▸ **What is needed**
For this exercise, please transcribe exactly and only the lines from the one containing "Screen dimensions: 800x522" through the end of the material, both ends included, without pictures.
━━ Data extract ━━
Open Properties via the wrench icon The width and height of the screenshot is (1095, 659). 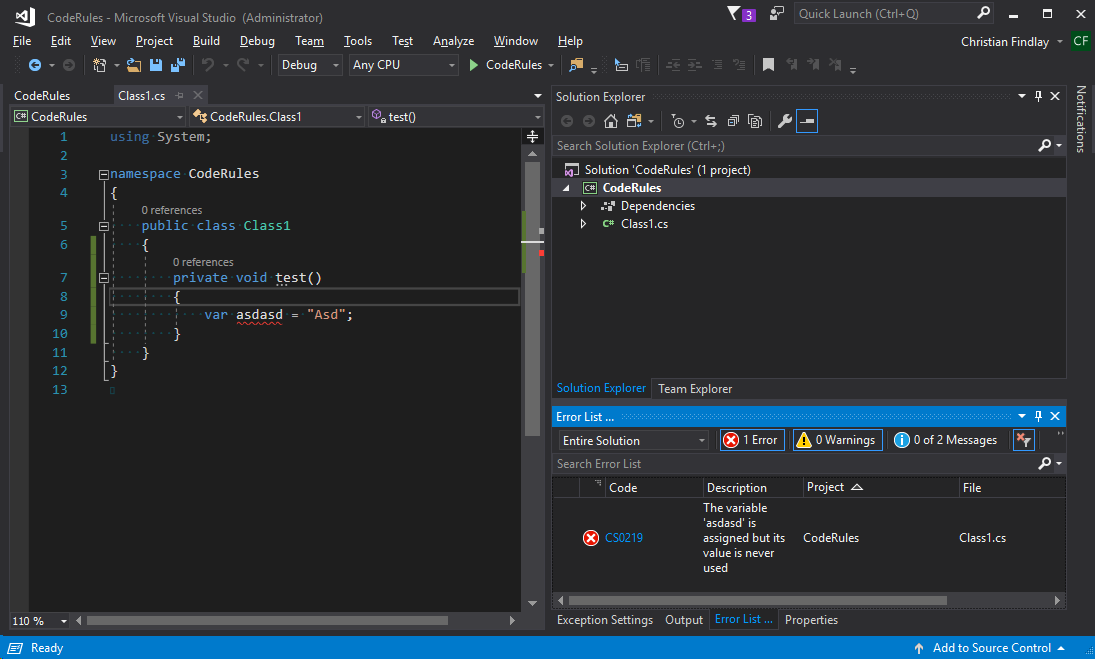click(786, 120)
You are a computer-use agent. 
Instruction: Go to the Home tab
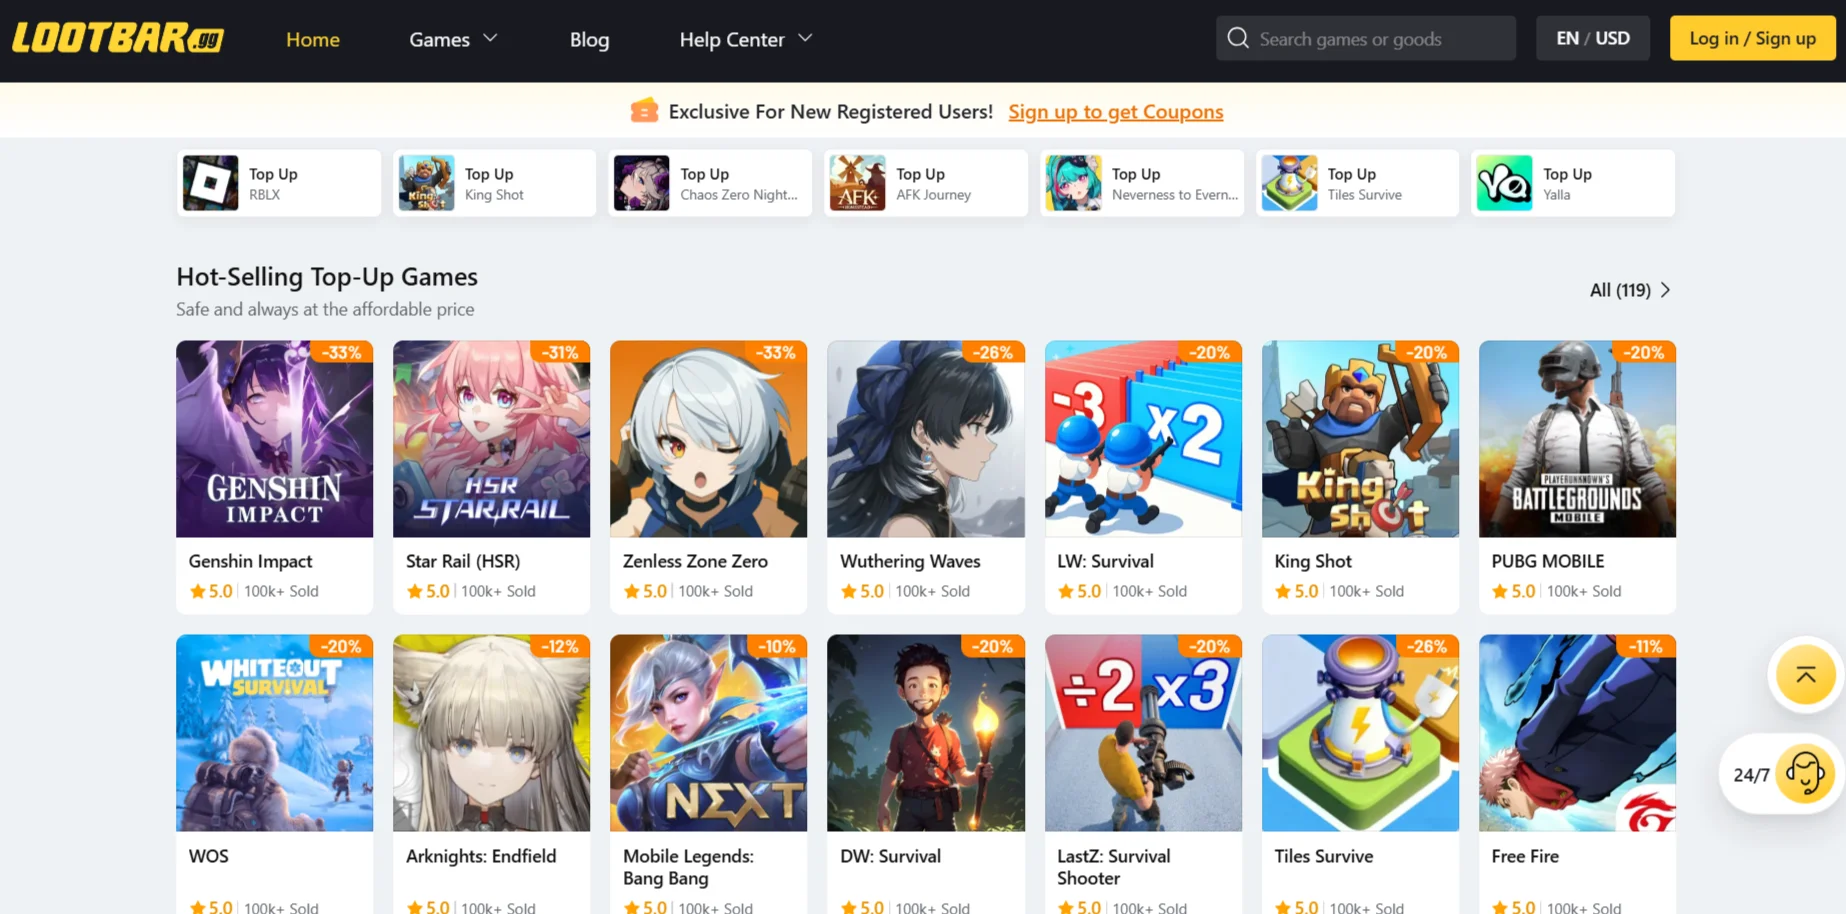tap(313, 39)
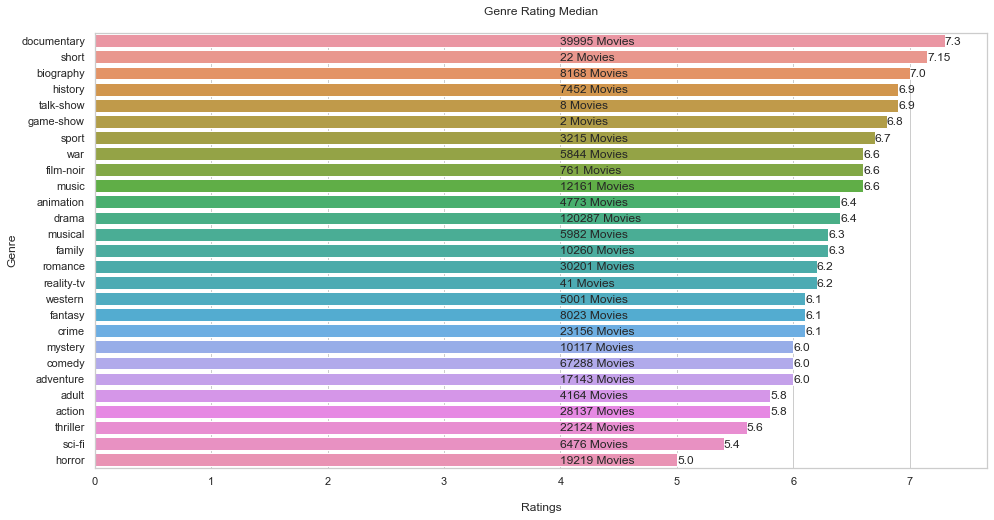The image size is (994, 520).
Task: Click the 'Ratings' x-axis label
Action: [541, 507]
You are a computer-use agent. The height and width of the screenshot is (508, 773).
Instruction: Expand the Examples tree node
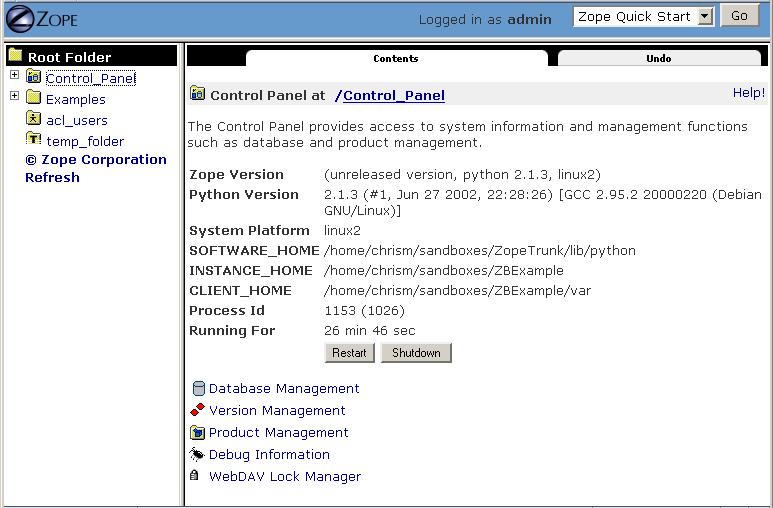tap(14, 97)
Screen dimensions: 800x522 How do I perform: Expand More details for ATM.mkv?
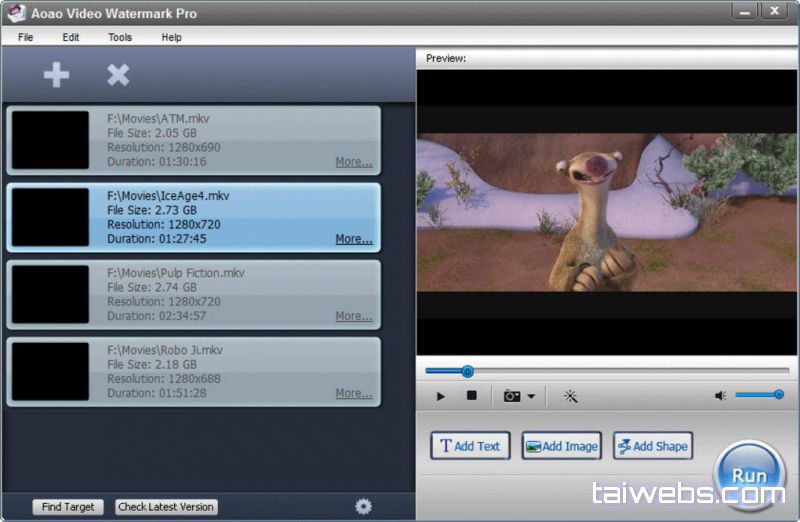[354, 162]
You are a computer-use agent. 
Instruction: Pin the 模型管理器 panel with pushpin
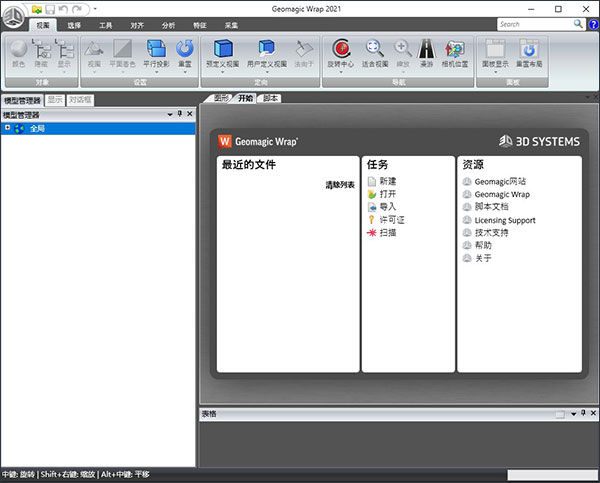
━━━
▸ **Response area**
Screen dimensions: 800x522 How do I perform: Expand More details for ATM.mkv?
[354, 162]
You are a computer-use agent. 
Instruction: Pin the 模型管理器 panel with pushpin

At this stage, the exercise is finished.